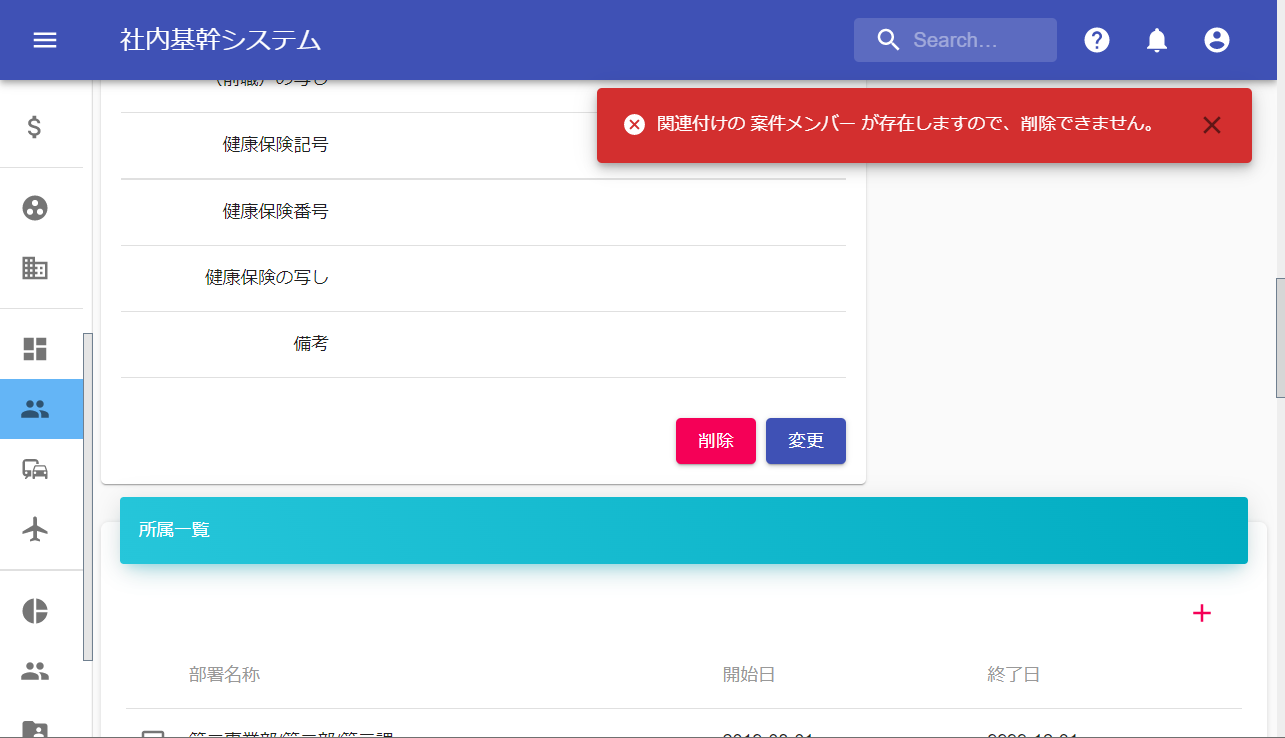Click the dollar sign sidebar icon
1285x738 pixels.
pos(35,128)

☆ ☆ ☆ ☆ ☆

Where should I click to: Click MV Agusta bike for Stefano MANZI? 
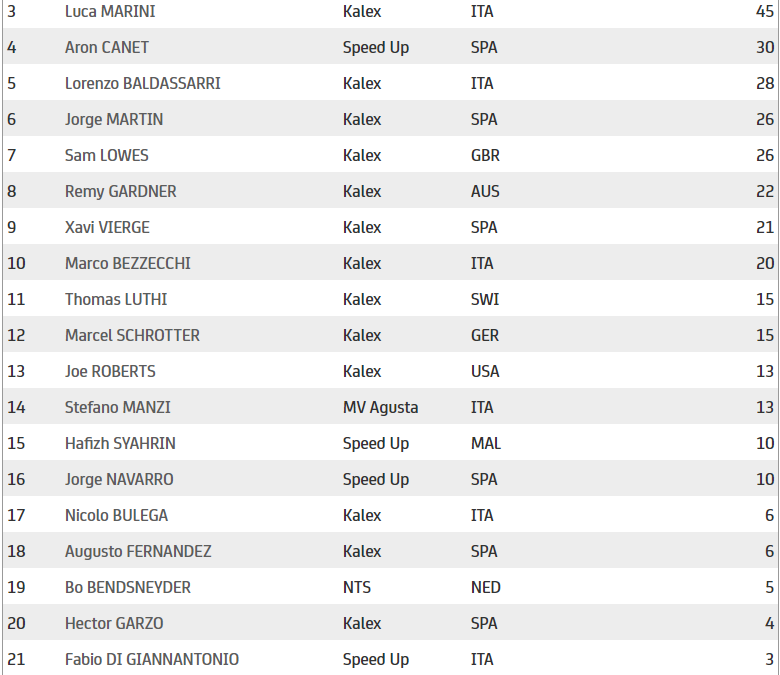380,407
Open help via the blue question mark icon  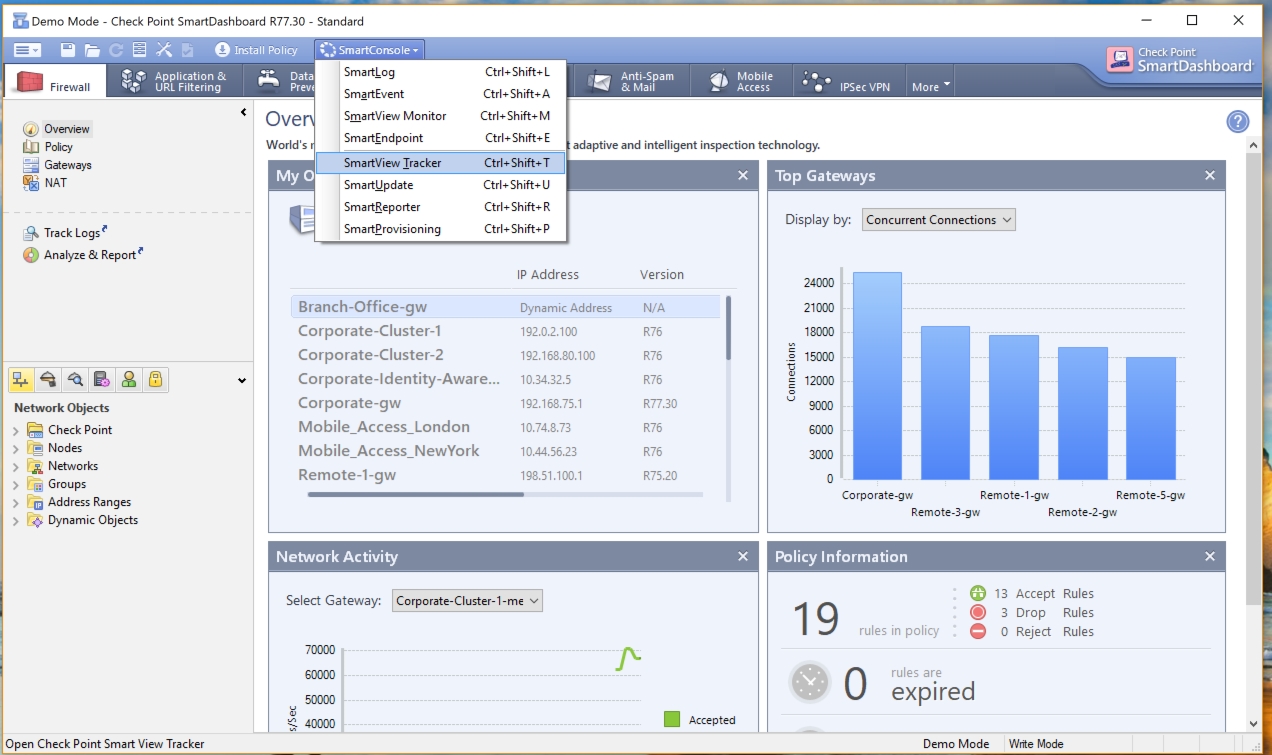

☆ ☆ ☆ ☆ ☆

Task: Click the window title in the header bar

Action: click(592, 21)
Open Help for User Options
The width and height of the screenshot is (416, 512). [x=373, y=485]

☆ ☆ ☆ ☆ ☆

Instructions for the task | Quote the entries word for word, from the line containing "Where should I" through the line containing "Open help via the blue question mark icon", with both of those lines included. Leave the pictures out.

Result |
Where should I click to: Click MV Agusta bike for Stefano MANZI? 
380,407
Open help via the blue question mark icon  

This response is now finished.